Nach dem BGH bildet die bindend gewordene Auflassung auch dann eine zeitliche Zäsur, ab der nachträgliche Änderungen eines Grundstückskaufvertrags formlos möglich sind, wenn der Vollzug der Auflassung durch Anweisungen der Kaufvertragsparteien an den Notar gesperrt ist.
- Um den Verkäufer davor zu schützen, dass er das Eigentum an seinem Grundstück verliert, ohne den Kaufpreis zu erhalten, wird meist eine Treuhandtätigkeit des Notars nach § 24 BNotO vereinbart. Dem Notar wird die Anweisung erteilt (vgl. § 53 Abs. 2 BeurkG),
- die Eintragung des Eigentumswechsels erst zu beantragen, wenn ihm die Zahlung des Kaufpreises nachgewiesen ist (oder der Kaufpreis auf dem Notaranderkonto auszahlungsreif hinterlegt ist (Vorlagensperre) und
- vorher dem Käufer und dem Grundbuchamt keine Ausfertigung oder beglaubigte Abschrift der Urkunde zu erteilen, die die Auflassung enthält (Ausfertigungssperre).
Ist in einem solchen Fall eine Ausfertigung zur Eintragung einer Eigentumsvormerkung erforderlich, wird das Vorleistungsrisiko des Verkäufers durch die Weisung an den Notar ausgeschaltet, zunächst nur eine auszugsweise Ausfertigung ohne die Auflassung zu erteilen (§ 49 Abs. 5 Satz 1 BeurkG) und diese zwecks Eintragung der Vormerkung einzureichen.
- In Betracht kommt auch, dass in der Kaufvertragsurkunde die Bewilligung der Eigentumsumschreibung noch nicht erklärt, sondern dem Notar Vollmacht erteilt wird, die Eintragungsbewilligung namens des Veräußerers zu erklären, sobald ihm die Kaufpreiszahlung nachgewiesen ist (sog. Bewilligungslösung).
Solche Abreden ändern nichts daran, dass die Auflassung ohne Vorbehalt und verbindlich erklärt wird. Nur so kann sie ihren Zweck, zu dem Eigentumsübergang zu führen, erfüllen. Insbesondere stellen Veräußerer und Erwerber ihre Einigungserklärungen nicht unter eine Bedingung, was unwirksam wäre (§ 925 Abs. 2 BGB). Es handelt sich vielmehr um vollzugstechnische Abreden, die gerade deshalb erforderlich sind, weil die Auflassung bindend ist.
Fazit: Weitermachen!
Das Urteil des BGH überzeugt. Die Praktiker des Immobilienmarktes können die nun höchstrichterlich widerlegte Gegenansicht interessiert zur Kenntnis nehmen, sich aber im Übrigen wieder ihrem Geschäft nach den bewährten Regelungsmechanismen widmen.

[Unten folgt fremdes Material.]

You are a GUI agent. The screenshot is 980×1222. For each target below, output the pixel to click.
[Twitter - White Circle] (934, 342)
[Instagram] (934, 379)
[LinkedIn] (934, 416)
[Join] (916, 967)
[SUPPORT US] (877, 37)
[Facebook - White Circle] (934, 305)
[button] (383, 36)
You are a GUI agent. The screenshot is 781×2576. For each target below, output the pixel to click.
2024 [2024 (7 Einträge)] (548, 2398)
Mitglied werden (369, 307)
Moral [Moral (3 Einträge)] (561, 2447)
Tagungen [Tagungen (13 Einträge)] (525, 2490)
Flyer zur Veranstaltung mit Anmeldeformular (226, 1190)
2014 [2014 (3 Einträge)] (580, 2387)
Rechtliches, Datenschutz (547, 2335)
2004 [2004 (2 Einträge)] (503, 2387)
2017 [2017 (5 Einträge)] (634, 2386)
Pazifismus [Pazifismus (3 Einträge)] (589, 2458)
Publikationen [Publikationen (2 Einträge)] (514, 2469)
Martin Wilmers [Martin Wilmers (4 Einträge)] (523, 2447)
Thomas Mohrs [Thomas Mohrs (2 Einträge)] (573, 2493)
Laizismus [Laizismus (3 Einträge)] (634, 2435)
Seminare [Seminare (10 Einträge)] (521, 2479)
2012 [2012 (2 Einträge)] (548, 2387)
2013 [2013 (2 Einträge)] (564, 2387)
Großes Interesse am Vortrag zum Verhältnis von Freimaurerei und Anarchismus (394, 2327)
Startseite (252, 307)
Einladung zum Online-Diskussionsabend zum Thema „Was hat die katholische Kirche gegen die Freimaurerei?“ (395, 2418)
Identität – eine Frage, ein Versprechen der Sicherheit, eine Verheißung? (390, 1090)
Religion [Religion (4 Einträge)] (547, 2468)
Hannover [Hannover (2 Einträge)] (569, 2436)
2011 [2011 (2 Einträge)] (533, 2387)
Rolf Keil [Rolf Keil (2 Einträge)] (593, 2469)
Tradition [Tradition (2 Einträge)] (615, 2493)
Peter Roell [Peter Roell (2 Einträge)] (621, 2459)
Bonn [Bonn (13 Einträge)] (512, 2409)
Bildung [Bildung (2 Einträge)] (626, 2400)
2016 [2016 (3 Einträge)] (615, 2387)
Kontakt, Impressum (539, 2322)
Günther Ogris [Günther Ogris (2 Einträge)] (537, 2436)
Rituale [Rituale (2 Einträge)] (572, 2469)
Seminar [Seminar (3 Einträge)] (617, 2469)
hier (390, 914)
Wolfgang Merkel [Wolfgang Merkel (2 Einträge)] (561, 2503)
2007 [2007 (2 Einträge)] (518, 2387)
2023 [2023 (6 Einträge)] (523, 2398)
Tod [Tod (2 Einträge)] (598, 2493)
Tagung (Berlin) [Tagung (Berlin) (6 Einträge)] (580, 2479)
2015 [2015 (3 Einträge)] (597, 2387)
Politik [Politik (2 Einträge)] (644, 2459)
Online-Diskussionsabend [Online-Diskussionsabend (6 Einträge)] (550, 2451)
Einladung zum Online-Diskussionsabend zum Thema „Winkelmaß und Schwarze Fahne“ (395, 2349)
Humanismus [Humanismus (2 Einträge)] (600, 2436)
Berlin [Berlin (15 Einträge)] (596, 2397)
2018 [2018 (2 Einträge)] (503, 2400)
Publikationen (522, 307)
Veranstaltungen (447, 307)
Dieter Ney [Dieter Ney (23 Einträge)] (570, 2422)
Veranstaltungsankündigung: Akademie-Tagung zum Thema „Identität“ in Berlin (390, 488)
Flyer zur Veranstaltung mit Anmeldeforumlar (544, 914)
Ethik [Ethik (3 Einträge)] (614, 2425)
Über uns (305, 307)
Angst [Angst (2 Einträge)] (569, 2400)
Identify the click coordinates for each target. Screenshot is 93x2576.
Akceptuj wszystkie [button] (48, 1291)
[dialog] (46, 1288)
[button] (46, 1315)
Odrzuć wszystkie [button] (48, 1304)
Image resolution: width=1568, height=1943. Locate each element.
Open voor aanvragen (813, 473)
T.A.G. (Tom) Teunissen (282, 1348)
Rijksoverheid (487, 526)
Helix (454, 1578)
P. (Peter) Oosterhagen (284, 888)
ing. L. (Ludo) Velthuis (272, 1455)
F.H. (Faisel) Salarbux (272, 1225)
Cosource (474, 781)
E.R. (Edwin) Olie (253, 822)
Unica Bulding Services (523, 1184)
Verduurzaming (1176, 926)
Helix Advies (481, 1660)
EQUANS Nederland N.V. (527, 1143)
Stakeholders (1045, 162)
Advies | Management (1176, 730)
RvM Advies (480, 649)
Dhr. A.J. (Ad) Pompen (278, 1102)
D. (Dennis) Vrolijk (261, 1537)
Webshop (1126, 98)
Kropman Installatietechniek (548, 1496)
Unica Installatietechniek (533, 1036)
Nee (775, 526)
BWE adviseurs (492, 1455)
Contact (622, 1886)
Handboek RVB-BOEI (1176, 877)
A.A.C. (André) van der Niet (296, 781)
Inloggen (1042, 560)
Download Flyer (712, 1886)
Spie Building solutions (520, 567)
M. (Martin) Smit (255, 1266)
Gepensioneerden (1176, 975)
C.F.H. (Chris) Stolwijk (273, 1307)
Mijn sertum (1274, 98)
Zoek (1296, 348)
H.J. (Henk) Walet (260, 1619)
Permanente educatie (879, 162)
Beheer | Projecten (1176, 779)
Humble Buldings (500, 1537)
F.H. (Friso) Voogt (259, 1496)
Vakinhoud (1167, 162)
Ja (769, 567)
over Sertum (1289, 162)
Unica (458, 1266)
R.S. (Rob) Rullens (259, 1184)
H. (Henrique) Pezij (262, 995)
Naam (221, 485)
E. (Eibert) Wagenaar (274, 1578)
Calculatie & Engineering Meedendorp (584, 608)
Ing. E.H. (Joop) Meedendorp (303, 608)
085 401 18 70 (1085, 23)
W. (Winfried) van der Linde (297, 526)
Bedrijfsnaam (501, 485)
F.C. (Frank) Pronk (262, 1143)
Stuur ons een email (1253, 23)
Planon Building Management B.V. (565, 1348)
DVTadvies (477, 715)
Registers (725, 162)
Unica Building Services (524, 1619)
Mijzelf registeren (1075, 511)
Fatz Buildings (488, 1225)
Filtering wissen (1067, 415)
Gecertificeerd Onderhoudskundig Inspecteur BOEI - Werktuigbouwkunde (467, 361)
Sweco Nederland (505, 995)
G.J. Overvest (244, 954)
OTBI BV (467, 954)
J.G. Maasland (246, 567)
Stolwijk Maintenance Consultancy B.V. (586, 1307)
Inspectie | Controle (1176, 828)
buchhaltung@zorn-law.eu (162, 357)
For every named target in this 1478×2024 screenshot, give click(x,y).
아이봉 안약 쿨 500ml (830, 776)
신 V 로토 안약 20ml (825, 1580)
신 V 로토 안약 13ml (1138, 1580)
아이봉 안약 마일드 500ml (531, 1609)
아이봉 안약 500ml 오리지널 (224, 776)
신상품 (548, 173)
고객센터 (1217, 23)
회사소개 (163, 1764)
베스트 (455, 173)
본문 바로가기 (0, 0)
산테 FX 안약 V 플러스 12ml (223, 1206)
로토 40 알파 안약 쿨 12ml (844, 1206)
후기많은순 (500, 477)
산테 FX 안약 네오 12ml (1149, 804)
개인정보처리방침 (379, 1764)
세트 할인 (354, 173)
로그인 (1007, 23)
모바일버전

In eindrucksvoller Deutlichkeit lässt der BGH die praktischen Anforderungen und tatsächlichen Bedürfnisse der Marktteilnehmer in seine Rechtsfindung einfließen: Kontinuität der Rechtsprechung und Rechtssicherheit.
Deutlich überwiegende oder schlechthin zwingende Gründe für eine Abkehr von dieser Rechtsprechung sind nicht gegeben. Die Praxis hat sich darauf eingerichtet. Unzuträglichkeiten in der praktischen Anwendung sind nicht bekannt geworden. An der formfreien Abänderbarkeit von Grundstückskaufverträgen nach der Auflassung ist deshalb auch im Interesse der Kontinuität der Rechtsprechung und der Rechtssicherheit festzuhalten.